The input to the elements of system 100 may be provided through various input devices as indicated in block 105. Such input devices include, but are not limited to, (i) an RF portion that receives an RF signal transmitted, for example, over the air by a broadcaster, (ii) a Composite input terminal, (iii) a USB input terminal, and/or (iv) an HDMI input terminal.
In various embodiments, the input devices of block 105 have associated respective input processing elements as known in the art. For example, the RF portion may be associated with elements suitable for (i) selecting a desired frequency (also referred to as selecting a signal, or band-limiting a signal to a band of frequencies), (ii) down converting the selected signal, (iii) band-limiting again to a narrower band of frequencies to select (for example) a signal frequency band which may be referred to as a channel in certain embodiments, (iv) demodulating the down converted and band-limited signal, (v) performing error correction, and (vi) demultiplexing to select the desired stream of data packets. The RF portion of various embodiments includes one or more elements to perform these functions, for example, frequency selectors, signal selectors, band-limiters, channel selectors, filters, downconverters, demodulators, error correctors, and demultiplexers. The RF portion may include a tuner that performs various of these functions, including, for example, down converting the received signal to a lower frequency (for example, an intermediate frequency or a near-baseband frequency) or to baseband. In one set-top box embodiment, the RF portion and its associated input processing element receives an RF signal transmitted over a wired (for example, cable) medium, and performs frequency selection by filtering, down converting, and filtering again to a desired frequency band. Various embodiments rearrange the order of the above-described (and other) elements, remove some of these elements, and/or add other elements performing similar or different functions. Adding elements may include inserting elements in between existing elements, for example, inserting amplifiers and an analog-to-digital converter. In various embodiments, the RF portion includes an antenna.

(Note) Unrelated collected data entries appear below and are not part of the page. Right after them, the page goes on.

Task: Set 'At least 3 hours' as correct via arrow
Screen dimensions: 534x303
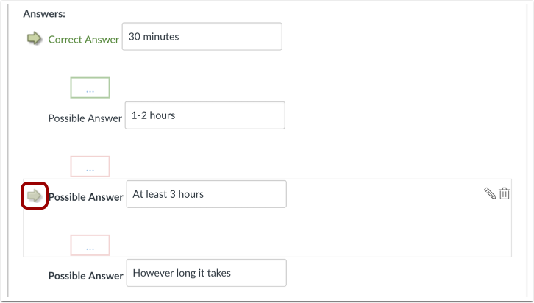Action: [x=35, y=196]
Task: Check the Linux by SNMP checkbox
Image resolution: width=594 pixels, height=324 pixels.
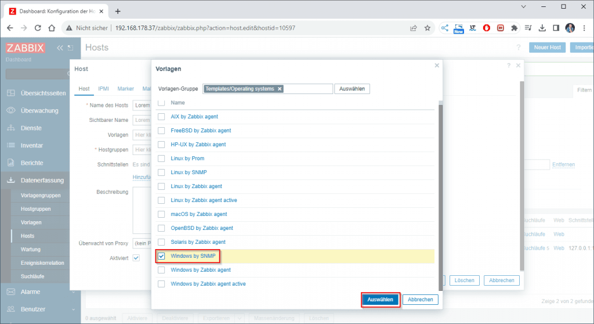Action: [162, 172]
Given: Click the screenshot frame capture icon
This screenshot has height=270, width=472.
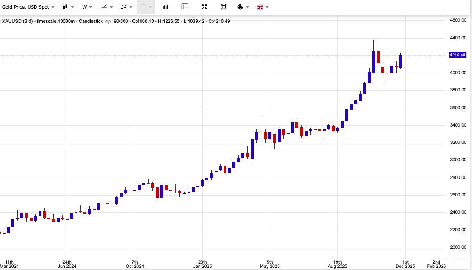Looking at the screenshot, I should 224,7.
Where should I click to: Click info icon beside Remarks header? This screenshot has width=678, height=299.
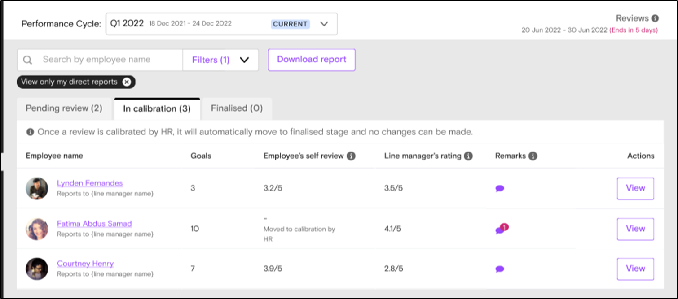click(533, 156)
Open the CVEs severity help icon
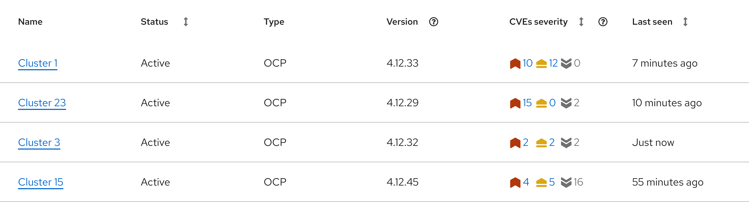This screenshot has height=202, width=749. (x=603, y=22)
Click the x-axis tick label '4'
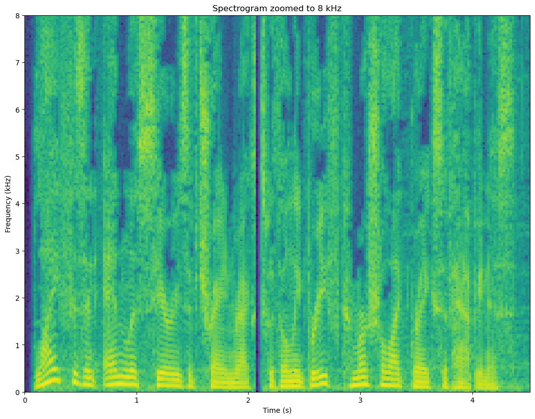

Additionally, the USB and/or HDMI terminals may include respective interface processors for connecting system 100 to other electronic devices across USB and/or HDMI connections. It is to be understood that various aspects of input processing, for example, Reed-Solomon error correction, may be implemented, for example, within a separate input processing IC or within processor 110 as necessary. Similarly, aspects of USB or HDMI interface processing may be implemented within separate interface ICs or within processor 110 as necessary. The demodulated, error corrected, and demultiplexed stream is provided to various processing elements, including, for example, processor 110, and encoder/decoder 130 operating in combination with the memory and storage elements to process the data stream as necessary for presentation on an output device.
Various elements of system 100 may be provided within an integrated housing, Within the integrated housing, the various elements may be interconnected and transmit data therebetween using suitable connection arrangement 115, for example, an internal bus as known in the art, including the I2C bus, wiring, and printed circuit boards.
The system 100 includes communication interface 150 that enables communication with other devices via communication channel 190. The communication interface 150 may include, but is not limited to, a transceiver configured to transmit and to receive data over communication channel 190. The communication interface 150 may include, but is not limited to, a modem or network card and the communication channel 190 may be implemented, for example, within a wired and/or a wireless medium.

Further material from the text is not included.